[Stored data entries]
★ ★ ★ ★

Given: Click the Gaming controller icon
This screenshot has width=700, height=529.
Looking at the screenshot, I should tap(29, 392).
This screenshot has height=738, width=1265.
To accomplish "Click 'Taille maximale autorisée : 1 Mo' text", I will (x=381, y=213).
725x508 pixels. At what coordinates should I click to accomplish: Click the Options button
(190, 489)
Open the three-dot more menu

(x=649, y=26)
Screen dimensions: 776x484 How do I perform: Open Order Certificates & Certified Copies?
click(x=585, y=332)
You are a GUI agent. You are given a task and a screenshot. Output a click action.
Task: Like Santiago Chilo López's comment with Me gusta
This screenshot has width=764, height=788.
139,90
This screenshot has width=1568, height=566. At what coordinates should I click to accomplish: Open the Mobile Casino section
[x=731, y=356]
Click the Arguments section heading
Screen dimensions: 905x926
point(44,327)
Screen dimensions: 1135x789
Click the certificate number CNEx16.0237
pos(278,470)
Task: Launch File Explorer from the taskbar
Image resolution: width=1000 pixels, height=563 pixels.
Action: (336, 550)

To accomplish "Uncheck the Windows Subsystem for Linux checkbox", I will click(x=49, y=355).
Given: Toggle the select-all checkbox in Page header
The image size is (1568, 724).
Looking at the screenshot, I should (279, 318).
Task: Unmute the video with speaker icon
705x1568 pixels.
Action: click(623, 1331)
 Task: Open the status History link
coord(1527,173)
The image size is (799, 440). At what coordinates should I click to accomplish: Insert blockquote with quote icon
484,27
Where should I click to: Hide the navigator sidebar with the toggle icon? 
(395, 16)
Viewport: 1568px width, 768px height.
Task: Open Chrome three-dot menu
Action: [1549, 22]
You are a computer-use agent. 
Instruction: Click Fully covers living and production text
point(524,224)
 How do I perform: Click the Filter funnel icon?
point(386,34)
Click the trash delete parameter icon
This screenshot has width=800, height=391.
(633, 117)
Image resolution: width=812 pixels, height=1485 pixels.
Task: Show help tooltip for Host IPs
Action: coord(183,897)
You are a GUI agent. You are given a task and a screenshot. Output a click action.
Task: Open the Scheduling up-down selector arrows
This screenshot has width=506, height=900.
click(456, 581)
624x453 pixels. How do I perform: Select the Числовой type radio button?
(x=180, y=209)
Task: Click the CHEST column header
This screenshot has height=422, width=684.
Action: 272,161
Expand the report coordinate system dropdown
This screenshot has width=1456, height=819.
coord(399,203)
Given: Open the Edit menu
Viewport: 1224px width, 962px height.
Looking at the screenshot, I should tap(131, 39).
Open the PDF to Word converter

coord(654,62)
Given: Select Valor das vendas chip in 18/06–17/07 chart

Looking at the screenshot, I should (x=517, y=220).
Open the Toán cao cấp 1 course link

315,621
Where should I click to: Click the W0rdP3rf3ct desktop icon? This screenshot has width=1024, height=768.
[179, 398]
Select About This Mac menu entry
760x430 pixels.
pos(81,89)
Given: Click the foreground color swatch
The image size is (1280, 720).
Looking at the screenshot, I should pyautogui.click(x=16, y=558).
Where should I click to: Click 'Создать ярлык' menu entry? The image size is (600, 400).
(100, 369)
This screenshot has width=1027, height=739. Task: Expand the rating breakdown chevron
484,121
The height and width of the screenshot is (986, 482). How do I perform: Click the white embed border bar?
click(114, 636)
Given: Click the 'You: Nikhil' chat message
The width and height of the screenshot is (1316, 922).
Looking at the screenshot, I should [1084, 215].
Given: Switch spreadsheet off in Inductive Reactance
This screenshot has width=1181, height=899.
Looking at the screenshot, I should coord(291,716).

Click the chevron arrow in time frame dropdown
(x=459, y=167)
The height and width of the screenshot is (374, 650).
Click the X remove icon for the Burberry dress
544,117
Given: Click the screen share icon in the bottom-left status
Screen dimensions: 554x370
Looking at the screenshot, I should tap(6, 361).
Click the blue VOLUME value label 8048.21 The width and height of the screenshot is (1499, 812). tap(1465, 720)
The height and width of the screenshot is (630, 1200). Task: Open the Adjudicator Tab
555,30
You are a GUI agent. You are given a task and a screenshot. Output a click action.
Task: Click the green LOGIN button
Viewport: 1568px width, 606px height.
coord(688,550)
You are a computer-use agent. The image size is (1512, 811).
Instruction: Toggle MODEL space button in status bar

★ ★ ★ ★

# Work task:
In this exercise, give every record above again exactly.

# Response area:
Given: Click the Gaming controller icon
This screenshot has width=700, height=529.
Looking at the screenshot, I should tap(29, 392).
This screenshot has height=738, width=1265.
To accomplish "Click 'Taille maximale autorisée : 1 Mo' text", I will (x=381, y=213).
725x508 pixels. At what coordinates should I click to accomplish: Click the Options button
(190, 489)
Open the three-dot more menu

(x=649, y=26)
Screen dimensions: 776x484 How do I perform: Open Order Certificates & Certified Copies?
click(x=585, y=332)
You are a GUI agent. You are given a task and a screenshot. Output a click action.
Task: Like Santiago Chilo López's comment with Me gusta
This screenshot has width=764, height=788.
139,90
This screenshot has width=1568, height=566. At what coordinates should I click to accomplish: Open the Mobile Casino section
[x=731, y=356]
Click the Arguments section heading
Screen dimensions: 905x926
point(44,327)
Screen dimensions: 1135x789
Click the certificate number CNEx16.0237
pos(278,470)
Task: Launch File Explorer from the taskbar
Image resolution: width=1000 pixels, height=563 pixels.
Action: (336, 550)

To accomplish "Uncheck the Windows Subsystem for Linux checkbox", I will click(x=49, y=355).
Given: Toggle the select-all checkbox in Page header
The image size is (1568, 724).
Looking at the screenshot, I should (279, 318).
Task: Unmute the video with speaker icon
705x1568 pixels.
Action: click(623, 1331)
 Task: Open the status History link
coord(1527,173)
The image size is (799, 440). At what coordinates should I click to accomplish: Insert blockquote with quote icon
484,27
Where should I click to: Hide the navigator sidebar with the toggle icon? 
(395, 16)
Viewport: 1568px width, 768px height.
Task: Open Chrome three-dot menu
Action: [1549, 22]
You are a computer-use agent. 
Instruction: Click Fully covers living and production text
point(524,224)
 How do I perform: Click the Filter funnel icon?
point(386,34)
Click the trash delete parameter icon
This screenshot has width=800, height=391.
(633, 117)
Image resolution: width=812 pixels, height=1485 pixels.
Task: Show help tooltip for Host IPs
Action: coord(183,897)
You are a GUI agent. You are given a task and a screenshot. Output a click action.
Task: Open the Scheduling up-down selector arrows
This screenshot has width=506, height=900.
click(456, 581)
624x453 pixels. How do I perform: Select the Числовой type radio button?
(x=180, y=209)
Task: Click the CHEST column header
This screenshot has height=422, width=684.
Action: 272,161
Expand the report coordinate system dropdown
This screenshot has width=1456, height=819.
coord(399,203)
Given: Open the Edit menu
Viewport: 1224px width, 962px height.
Looking at the screenshot, I should tap(131, 39).
Open the PDF to Word converter

coord(654,62)
Given: Select Valor das vendas chip in 18/06–17/07 chart

Looking at the screenshot, I should (x=517, y=220).
Open the Toán cao cấp 1 course link

315,621
Where should I click to: Click the W0rdP3rf3ct desktop icon? This screenshot has width=1024, height=768.
[179, 398]
Select About This Mac menu entry
760x430 pixels.
pos(81,89)
Given: Click the foreground color swatch
The image size is (1280, 720).
Looking at the screenshot, I should pyautogui.click(x=16, y=558).
Where should I click to: Click 'Создать ярлык' menu entry? The image size is (600, 400).
(100, 369)
This screenshot has width=1027, height=739. Task: Expand the rating breakdown chevron
484,121
The height and width of the screenshot is (986, 482). How do I perform: Click the white embed border bar?
click(114, 636)
Given: Click the 'You: Nikhil' chat message
The width and height of the screenshot is (1316, 922).
Looking at the screenshot, I should [1084, 215].
Given: Switch spreadsheet off in Inductive Reactance
This screenshot has width=1181, height=899.
Looking at the screenshot, I should coord(291,716).

Click the chevron arrow in time frame dropdown
(x=459, y=167)
The height and width of the screenshot is (374, 650).
Click the X remove icon for the Burberry dress
544,117
Given: Click the screen share icon in the bottom-left status
Screen dimensions: 554x370
Looking at the screenshot, I should tap(6, 361).
Click the blue VOLUME value label 8048.21 The width and height of the screenshot is (1499, 812). tap(1465, 720)
The height and width of the screenshot is (630, 1200). Task: Open the Adjudicator Tab
555,30
You are a GUI agent. You are given a task and a screenshot. Output a click action.
Task: Click the green LOGIN button
Viewport: 1568px width, 606px height.
coord(688,550)
You are a computer-use agent. The image size is (1512, 811).
Instruction: Toggle MODEL space button in status bar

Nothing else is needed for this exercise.